Postpartum exercise program

 

Finally, let’s come back to moms to answer two more questions about postpartum exercise:

 

1, postpartum exercise wear abdomen with no use?

Some mothers may have heard that tying the abdomen can help them recover more quickly, but most fitness experts do not agree with this method. Because the corset belt binds the abdominal muscles, it reduces the work done by the muscles, that is, your muscle strength becomes weaker. Therefore, it is not recommended that all mothers tie their belts. It is only recommended that mothers with problems on the back use professional abdomen to support them during exercise.

 

  1. Does postpartum exercise affect the taste of mothers’ breast milk?

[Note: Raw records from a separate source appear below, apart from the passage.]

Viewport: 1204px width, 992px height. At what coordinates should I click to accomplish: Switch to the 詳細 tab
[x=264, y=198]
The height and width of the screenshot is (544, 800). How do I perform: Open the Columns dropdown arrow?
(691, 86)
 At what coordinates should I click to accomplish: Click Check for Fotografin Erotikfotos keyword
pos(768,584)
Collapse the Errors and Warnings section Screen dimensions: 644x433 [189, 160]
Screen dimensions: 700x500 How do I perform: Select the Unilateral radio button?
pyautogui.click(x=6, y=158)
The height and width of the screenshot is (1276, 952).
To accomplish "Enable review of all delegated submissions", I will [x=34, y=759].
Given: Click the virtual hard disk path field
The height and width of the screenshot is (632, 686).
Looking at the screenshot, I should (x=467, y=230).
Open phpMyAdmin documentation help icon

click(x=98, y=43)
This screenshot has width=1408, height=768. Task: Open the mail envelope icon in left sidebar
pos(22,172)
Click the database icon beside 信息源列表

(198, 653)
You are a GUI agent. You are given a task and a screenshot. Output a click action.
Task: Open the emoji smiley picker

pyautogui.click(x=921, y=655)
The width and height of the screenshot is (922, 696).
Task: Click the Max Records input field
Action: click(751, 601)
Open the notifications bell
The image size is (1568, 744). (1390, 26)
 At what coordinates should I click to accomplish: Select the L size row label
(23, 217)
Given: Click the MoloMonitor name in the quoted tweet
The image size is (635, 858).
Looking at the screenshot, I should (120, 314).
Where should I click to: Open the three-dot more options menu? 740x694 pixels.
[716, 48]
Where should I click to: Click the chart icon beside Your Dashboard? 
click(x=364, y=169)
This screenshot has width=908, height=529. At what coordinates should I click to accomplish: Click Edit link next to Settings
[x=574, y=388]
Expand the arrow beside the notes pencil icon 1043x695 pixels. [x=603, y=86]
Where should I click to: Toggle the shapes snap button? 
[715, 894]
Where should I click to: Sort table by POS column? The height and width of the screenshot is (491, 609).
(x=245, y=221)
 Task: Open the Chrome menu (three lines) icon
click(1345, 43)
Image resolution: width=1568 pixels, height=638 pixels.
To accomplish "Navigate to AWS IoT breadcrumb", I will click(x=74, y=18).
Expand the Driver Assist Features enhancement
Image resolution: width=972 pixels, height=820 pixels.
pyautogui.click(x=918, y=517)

Although some studies have shown that high-intensity exercise may cause lactic acid to accumulate more in breast milk and produce a sour taste that the baby may not like, this situation is very rare, and mothers don’t have to worry too much. Generally speaking, as long as the mothers take in a sufficient amount of water, the exercise does not have any adverse effect on the amount or composition of the breast milk, nor does it directly cause the baby not to drink milk.

Some mothers may find that their baby does not drink breast milk after they exercise. This is not necessarily caused by the mother’s exercise itself. The baby may not like the sweat on the mother’s breasts, or other reasons. . Therefore, after the mothers have finished exercising, they can take a bath and then feed them, or they can prematurely squeeze the breastmilk and feed them to the baby.

 

Original Article From: www.momcozy.com
All content on this Web site, including medical opinion and any other health-related information, is for informational purposes only and should not be considered to be a specific diagnosis or treatment plan for any individual situation. Use of this site and the information contained herein does not create a doctor-patient relationship. Always seek the direct advice of your own doctor in connection with any questions or issues you may have regarding your own health or the health of others.